Bill Gallagher has been an embarrassment for much of his tenure on the Public Service Commission, but his latest fact-challenged, politically motivated defense of corporate secrecy may represent the height of his shame. Instead of protecting the public interest (presumably the function of the Public Service Commission), Gallagher has issued a strident and misleading defense of an indefensible position: that utilities need not make public the compensation of their executives.
Under the guise of “asking questions” Gallagher attacked a potential political rival, misled about the nature of the lawsuit against the PSC, and obfuscated about legal “duplication”—to make protect the right of a monopolistic public utility to pay whatever salary it wants under the cover of secrecy.
In his rambling, strawperson-filled defense of the right of corporations to hide salary information from the public, Gallagher went to great pains not to name the company at the center of this dispute, California-based Mountain Water, which provides water to the city of Missoula.

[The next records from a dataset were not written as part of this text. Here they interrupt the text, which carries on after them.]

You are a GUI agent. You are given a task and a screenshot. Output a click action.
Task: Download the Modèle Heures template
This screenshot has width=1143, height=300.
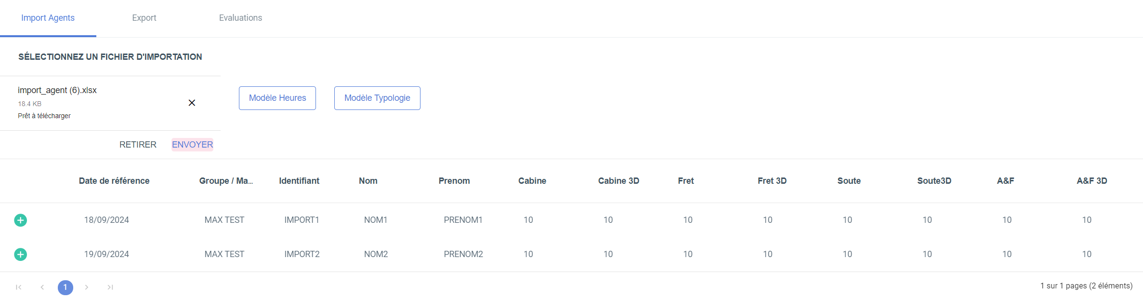point(277,98)
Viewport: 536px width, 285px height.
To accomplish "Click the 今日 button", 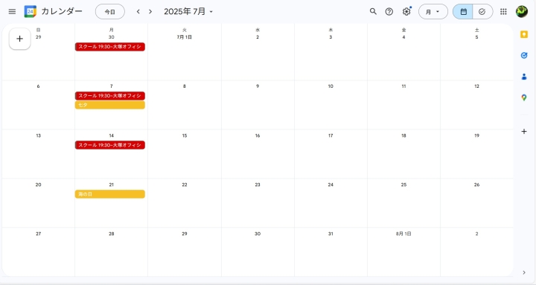I will pos(109,12).
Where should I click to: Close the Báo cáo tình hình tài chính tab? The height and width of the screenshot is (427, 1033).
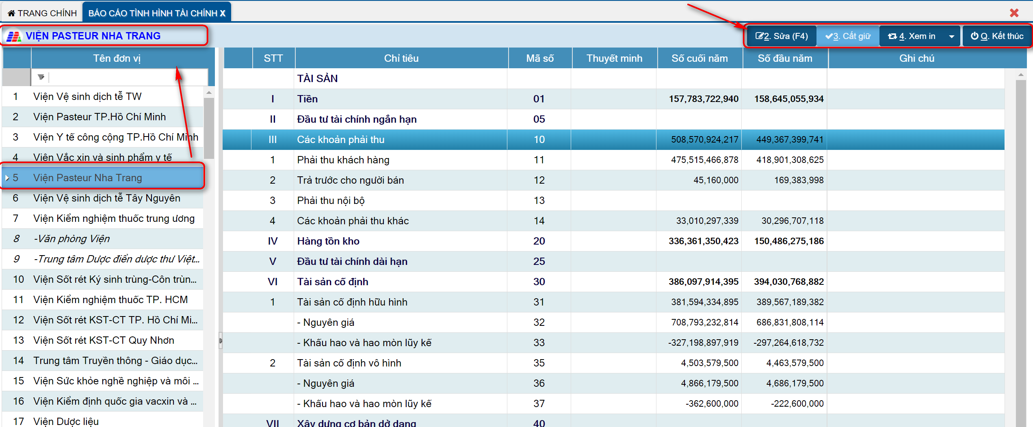(223, 13)
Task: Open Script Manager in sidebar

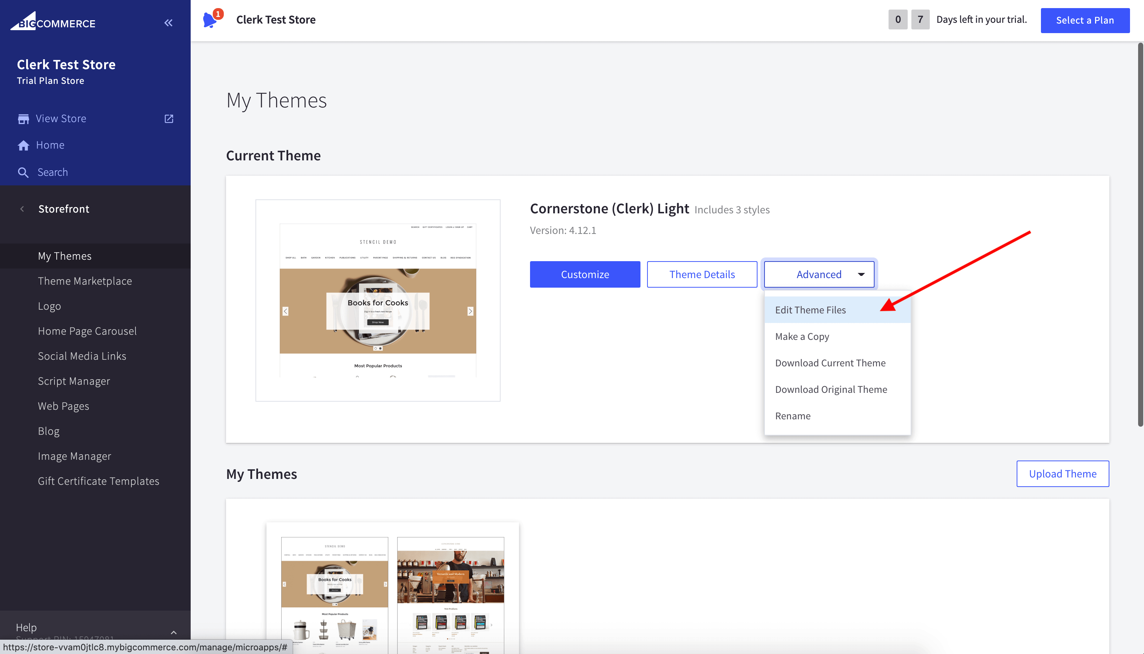Action: tap(74, 381)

He also failed to mention that the company sought a 12% increase in water rates near the same time it challenged the PSC’s executive pay rule.
The Missoulian’s Red Tape blog provided a redacted version of the kinds of salaries Mountain Water’s parent company pays its executives, illustrating exactly why the public deserves access to this information.
Republican Commissioner Travis Kavulla made the best case for public disclosure:
“These are companies who have a legal entitlement to a monopoly,” he says. “On what basis should their salaries be private? People should absolutely know what those salaries are, just like people know what I’m getting paid.”
At its core, Gallagher’s position is that, rather than fighting to keep the public informed, the PSC should do the legal work of a corporation seeking to exploit its monopoly status. Mr. Gallager’s infantile, poorly reasoned attacks on former commissioner Ken Toole (D) and current commissioner Travis Kavulla (R) don’t hide the simple fact that he’s working against the interest of the public, rather than protecting it.